Dual language immersion, when done early, capitalizes on children’s natural ability to learn a second language with many students becoming competent speakers. The program at Oglethorpe is unique in that it aims to teach an equal amount of Spanish-speaking and English-speaking heritage students in the same classroom. “You have two groups of people who can give to each other, help each other, and grow in this community even though they’re coming from two different language groups,” Lumbreras says.

Halfway through her undergraduate degree program in art, she tacked on a Spanish double major. She is the daughter of an educator as her mother received a degree from Texas A&M University in curriculum and instruction. But Lumbreras still wasn’t sure whether she wanted to pursue academia or become a full-time artist. “As a young person, I was very shy and thought, ‘That will never be me,’” she says. “But I got out of UGA, and as a master’s student, I taught several classes. Once I got the hang of teaching, it actually went well, and I applied to several teaching positions.”

“Las rosas de Guadalupe” by Sydney Lumbreras Clifton

“Las rosas de Guadalupe” by Sydney Lumbreras Clifton, 9 X 12 inches, ink and colored pencils, displayed at the Lyndon House Arts Center’s juried exhibition show

“Las rosas de Guadalupe” by Sydney Lumbreras Clifton, 9 X 12 inches, ink and colored pencils, displayed at the Lyndon House Arts Center’s juried exhibition show

After graduating with her master’s degree in Spanish literature, Lumbreras taught Spanish at Haymon-Morris Middle School and Westside Middle School in Winder, Georgia, and later became alternatively certified as a Georgia TAPP teacher, a classroom-based program with multiple paths for candidates to complete teacher preparation and earn a clear, renewable professional certificate from the Northeast Georgia Regional Educational Service Agency. “I wanted to make sure that whatever I did, I was making a positive difference and making other people’s lives better to the best of my abilities,” she says. “I found that teaching was exactly that.”

A self-described nerd at heart, she enrolled at UGA once more to receive her specialist degree in education, where she met Cahnmann-Taylor. While taking Cahnmann-Taylor’s poetry course, Lumbreras taught her own students a unit on writing quintillas, a Spanish poetry form consisting of five eight-syllable lines.

▸ Exercise goal
Print the stretch of the Lumbreras profile from "A self-described nerd" through "five eight-syllable lines.", word for word.

▸ Records

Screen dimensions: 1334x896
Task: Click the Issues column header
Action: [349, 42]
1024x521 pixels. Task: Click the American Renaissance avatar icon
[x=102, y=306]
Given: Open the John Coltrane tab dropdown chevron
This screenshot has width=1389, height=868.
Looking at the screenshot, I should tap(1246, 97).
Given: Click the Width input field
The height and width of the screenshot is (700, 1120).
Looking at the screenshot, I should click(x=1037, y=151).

---

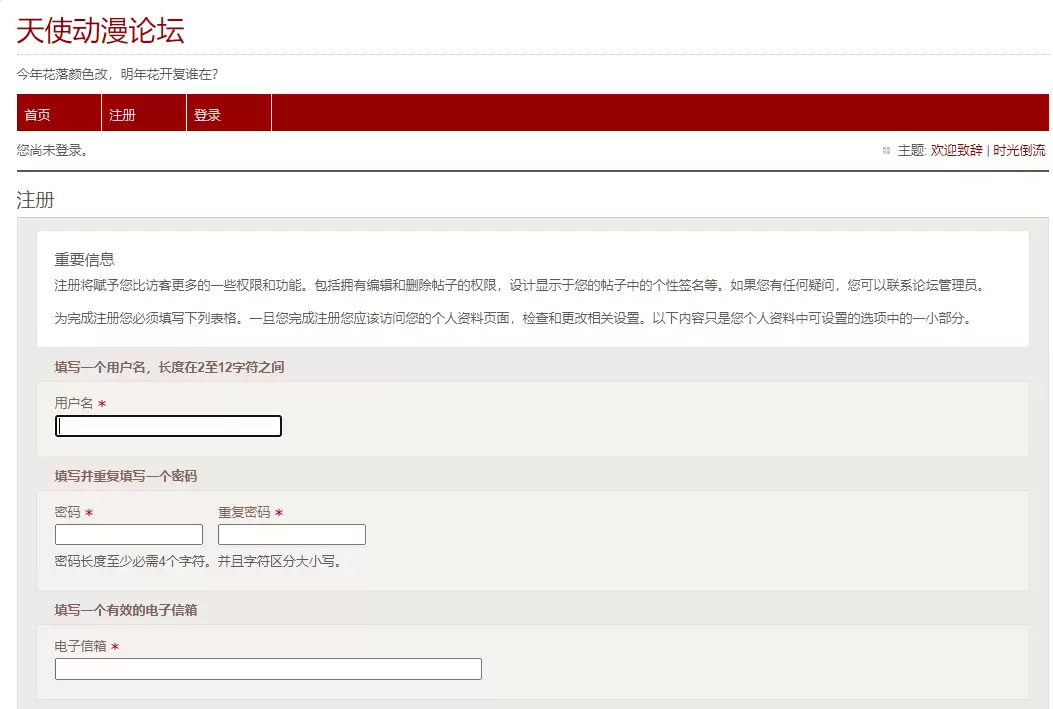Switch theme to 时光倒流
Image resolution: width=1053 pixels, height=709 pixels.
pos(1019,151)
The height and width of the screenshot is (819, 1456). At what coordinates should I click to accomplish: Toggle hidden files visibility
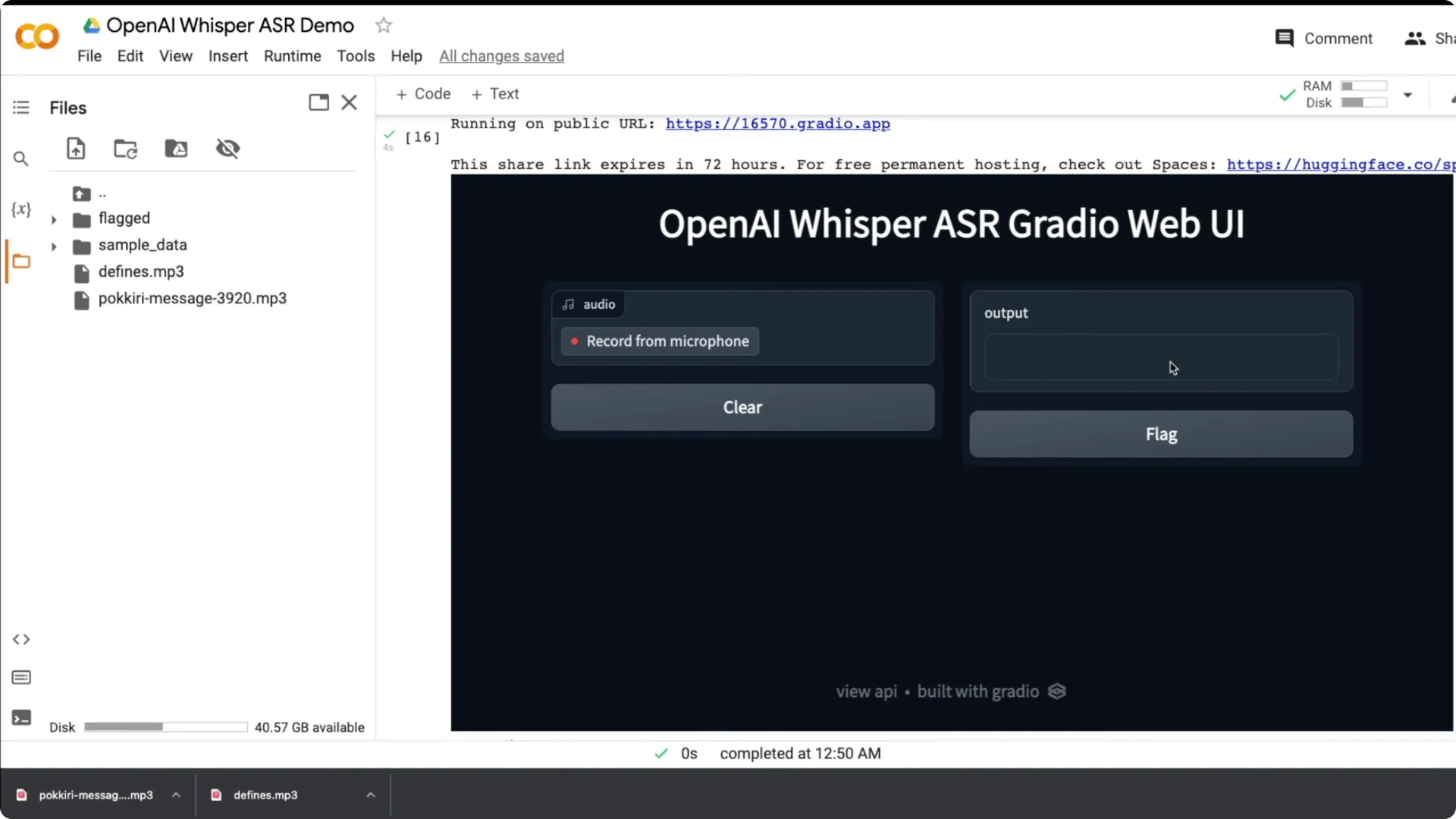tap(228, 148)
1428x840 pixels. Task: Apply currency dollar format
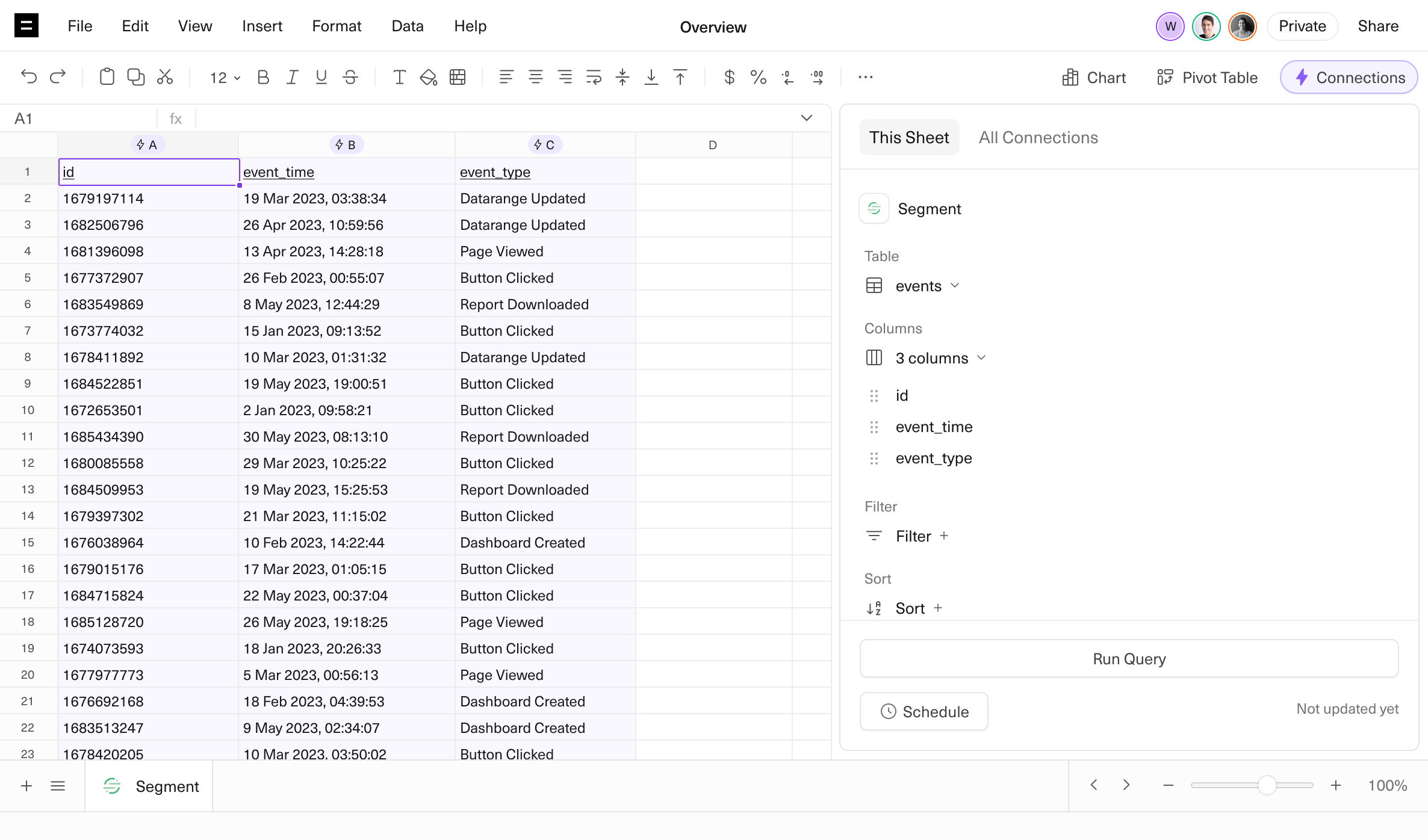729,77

▸ Output of the exercise
A self-described nerd at heart, she enrolled at UGA once more to receive her specialist degree in education, where she met Cahnmann-Taylor. While taking Cahnmann-Taylor’s poetry course, Lumbreras taught her own students a unit on writing quintillas, a Spanish poetry form consisting of five eight-syllable lines.